# Task directions
From the data underneath, reproduce exactly the stretch that begins at the line with "Click the Pepe frog profile avatar" and ends after the line with "Task: Click the Import toolbar button".

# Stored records
=== Section Start ===

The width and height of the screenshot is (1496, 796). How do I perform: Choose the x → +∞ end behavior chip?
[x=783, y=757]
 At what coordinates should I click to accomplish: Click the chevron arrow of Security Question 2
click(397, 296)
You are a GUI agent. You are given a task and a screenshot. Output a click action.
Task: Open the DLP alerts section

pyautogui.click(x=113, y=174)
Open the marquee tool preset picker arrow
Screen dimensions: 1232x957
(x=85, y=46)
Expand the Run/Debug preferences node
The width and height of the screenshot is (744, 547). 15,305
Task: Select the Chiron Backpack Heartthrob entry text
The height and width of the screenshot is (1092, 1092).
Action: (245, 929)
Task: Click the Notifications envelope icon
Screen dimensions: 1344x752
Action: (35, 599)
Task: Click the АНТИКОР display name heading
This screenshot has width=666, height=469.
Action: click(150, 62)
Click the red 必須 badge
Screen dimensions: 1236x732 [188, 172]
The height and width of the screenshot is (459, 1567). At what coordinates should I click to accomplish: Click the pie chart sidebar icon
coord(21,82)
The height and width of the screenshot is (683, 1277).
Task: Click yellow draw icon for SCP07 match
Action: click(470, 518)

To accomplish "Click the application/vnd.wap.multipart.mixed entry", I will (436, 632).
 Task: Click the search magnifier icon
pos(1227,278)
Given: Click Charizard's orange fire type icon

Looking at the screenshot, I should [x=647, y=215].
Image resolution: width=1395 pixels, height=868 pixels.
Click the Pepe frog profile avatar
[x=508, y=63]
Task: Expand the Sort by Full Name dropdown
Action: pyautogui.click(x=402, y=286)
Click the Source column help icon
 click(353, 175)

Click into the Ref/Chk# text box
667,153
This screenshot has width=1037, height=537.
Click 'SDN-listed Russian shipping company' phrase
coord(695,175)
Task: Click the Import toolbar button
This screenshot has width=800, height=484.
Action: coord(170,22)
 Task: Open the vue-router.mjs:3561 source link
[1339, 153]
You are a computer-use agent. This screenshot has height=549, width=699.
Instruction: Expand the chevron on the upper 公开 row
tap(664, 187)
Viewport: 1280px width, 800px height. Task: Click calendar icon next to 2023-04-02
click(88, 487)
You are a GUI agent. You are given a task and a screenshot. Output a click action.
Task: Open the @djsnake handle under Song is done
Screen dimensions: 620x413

=== Section End ===

# Task output
Click the Pepe frog profile avatar
[x=508, y=63]
Task: Expand the Sort by Full Name dropdown
Action: pyautogui.click(x=402, y=286)
Click the Source column help icon
 click(353, 175)

Click into the Ref/Chk# text box
667,153
This screenshot has width=1037, height=537.
Click 'SDN-listed Russian shipping company' phrase
coord(695,175)
Task: Click the Import toolbar button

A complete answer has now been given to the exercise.